Direttamente dalla Francia, e in esclusiva per il nostro sito, il compagno Michel Lautrou tratteggia il movimento dei “gilet gialli” che sta occupando, oltre alle strade del Paese transalpino, le prime pagine dei giornali di tutto il mondo.
Offriamo ai nostri lettori questo breve articolo che fa il punto della situazione e prova a delineare una prospettiva.
Buona lettura.
La redazione

Francia

Il movimento dei “gilet gialli”

Quelli che valgono centesimi contro quelli che valgono miliardi

Michel Lautrou (Fraction L’Étincelle – Npa)

 

Sabato 17 novembre, 287.000 “gilet gialli”, in 2.300 località, hanno bloccato le strade della Francia.
All’inizio, questo movimento è partito da un appello sui social per protestare contro l’aumento delle tasse su benzina e gasolio. Era stato originariamente lanciato dai professionisti della strada (autotrasportatori, conducenti di ambulanze) e poi diffuso da alcuni militanti di estrema destra, come “Debout la France” del sovranista Dupont‑Aignan, rivale di Marine Le Pen.
Tuttavia, ha avuto una risonanza che ne ha cambiato il segno rispetto a quello impresso da coloro che l’avevano diffuso, e la tonica dei blocchi stradali non è più stata a livello generale quella dei padroncini. Molti sono stati quelli che, nelle fabbriche e negli uffici o tra i pensionati più modesti, si sono impadroniti della protesta per esprimere la loro rabbia verso la politica del governo che ci rapina per finanziare i regali da fare ai ricchi.
Infatti, si tratta proprio di una rivolta che non si limita ai prezzi dei carburanti, benché ciò abbia un peso notevole sui bilanci familiari. In tre anni il prezzo del gasolio è aumentato del 65%, e le tasse rappresentano per lo Stato circa i due terzi. Nondimeno, molti salariati, soprattutto delle province, non hanno altra scelta se non utilizzare l’auto per andare a lavorare.
Rapidamente, le rivendicazioni sono andate ben al di là delle proteste contro l’aumento dei prezzi dei carburanti e hanno travalicato i limiti imposti dai loro promotori. Molti salariati hanno partecipato ai blocchi stradali, ma in forma individuale e atomizzata. C’è un’innegabile presenza della classe operaia da un punto di vista – per così dire – sociologico, ma disgraziatamente non politico.
I discorsi di Mélenchon sono molto misurati: egli fa soprattutto intendere che Macron la pagherà … alle prossime elezioni. Sicché, la minaccia più “sovversiva” che lancia è la richiesta di votare per lui la prossima volta.
Dal canto loro, le confederazioni sindacali si sono mostrate piuttosto ostili a questo movimento, quantunque a livello locale parecchie sezioni del sindacato abbiano fatto appello a parteciparvi, ma a modo loro. Ad esempio, nello stabilimento della Peugeot a Poissy, nella banlieu parigina, la sezione della Cgt ha proclamato lo sciopero il 17, che era un sabato lavorativo, facendo appello a bloccare l’ingresso alla fabbrica. Con il risultato, però, che la direzione della Peugeot ha deciso di annullare questa giornata di lavoro.

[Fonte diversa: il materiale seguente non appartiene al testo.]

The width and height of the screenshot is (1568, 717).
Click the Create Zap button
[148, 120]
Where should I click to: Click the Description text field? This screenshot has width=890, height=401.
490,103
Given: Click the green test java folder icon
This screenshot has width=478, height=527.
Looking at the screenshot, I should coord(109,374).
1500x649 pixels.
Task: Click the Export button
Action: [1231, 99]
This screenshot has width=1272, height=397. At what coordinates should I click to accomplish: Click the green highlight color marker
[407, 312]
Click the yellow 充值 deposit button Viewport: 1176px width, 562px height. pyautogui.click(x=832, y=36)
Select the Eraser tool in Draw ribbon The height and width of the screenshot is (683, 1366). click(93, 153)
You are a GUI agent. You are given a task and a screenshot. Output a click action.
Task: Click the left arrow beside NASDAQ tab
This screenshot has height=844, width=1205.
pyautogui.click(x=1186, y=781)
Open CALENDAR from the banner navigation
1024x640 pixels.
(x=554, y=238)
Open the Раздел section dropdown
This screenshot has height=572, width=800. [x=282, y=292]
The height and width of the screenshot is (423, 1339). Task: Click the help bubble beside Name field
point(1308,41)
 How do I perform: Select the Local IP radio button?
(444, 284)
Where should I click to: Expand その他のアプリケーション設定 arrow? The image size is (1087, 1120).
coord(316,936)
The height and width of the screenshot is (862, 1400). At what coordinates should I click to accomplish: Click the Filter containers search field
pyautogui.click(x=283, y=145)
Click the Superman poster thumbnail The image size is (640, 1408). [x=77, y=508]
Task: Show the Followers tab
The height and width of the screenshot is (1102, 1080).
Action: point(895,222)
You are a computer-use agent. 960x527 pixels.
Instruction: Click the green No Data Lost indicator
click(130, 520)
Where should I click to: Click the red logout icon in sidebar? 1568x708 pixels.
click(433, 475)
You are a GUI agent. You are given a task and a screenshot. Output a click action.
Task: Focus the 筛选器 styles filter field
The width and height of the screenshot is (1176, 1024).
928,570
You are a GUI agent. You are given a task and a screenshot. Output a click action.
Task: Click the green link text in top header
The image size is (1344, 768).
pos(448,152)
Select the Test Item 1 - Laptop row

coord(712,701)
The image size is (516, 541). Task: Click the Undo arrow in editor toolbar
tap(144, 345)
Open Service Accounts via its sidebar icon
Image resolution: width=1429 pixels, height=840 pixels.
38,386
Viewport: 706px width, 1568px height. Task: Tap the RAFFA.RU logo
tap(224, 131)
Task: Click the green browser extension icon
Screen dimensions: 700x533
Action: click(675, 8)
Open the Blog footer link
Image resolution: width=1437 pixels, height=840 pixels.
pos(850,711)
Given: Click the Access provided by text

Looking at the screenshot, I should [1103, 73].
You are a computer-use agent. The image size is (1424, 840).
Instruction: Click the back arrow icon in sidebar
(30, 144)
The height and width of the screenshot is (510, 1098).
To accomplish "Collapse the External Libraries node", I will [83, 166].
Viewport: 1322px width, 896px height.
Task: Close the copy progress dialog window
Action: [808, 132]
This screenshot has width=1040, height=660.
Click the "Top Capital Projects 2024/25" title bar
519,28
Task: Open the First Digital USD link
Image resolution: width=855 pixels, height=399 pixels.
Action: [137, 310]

“Lo Stato rovina il popolo”

Questo movimento va ben al di là della cornice delle abituali lotte sindacali, e dunque ha colto tutti molto di sorpresa, compresi gli stessi “gilet gialli” che non si aspettavano di essere così numerosi. E poiché sta trascinando tantissime persone, al momento prive di un’autentica organizzazione, permette a ogni sorta di personaggi di parlare in suo nome.
L’estrema destra è in agguato e cerca di dirottare questa rabbia. Di qui, il problema che si pone ai lavoratori coscienti e consapevoli dei propri interessi di non lasciarle spazio, ma di cercare di dare un contenuto politico classista a questo movimento.
E poiché si parla di “autorganizzazione”, spetta ai lavoratori, nelle fabbriche, prendere l’iniziativa, organizzarsi contro le tasse, il carovita, contro il governo dei padroni, e di trascinare con sé i precari, i disoccupati.
Indubbiamente, non siamo alla vigilia dello sciopero generale, ma certo la rabbia è davvero diffusa. Non bisogna restare spettatori e accontentarsi di lamentarsi dei giochetti elettoralistici dell’estrema destra (e di altri), ma si deve dire che spetta ai lavoratori combattivi prendere il posto che spetta loro, e cioè la direzione, di questa rabbia generale.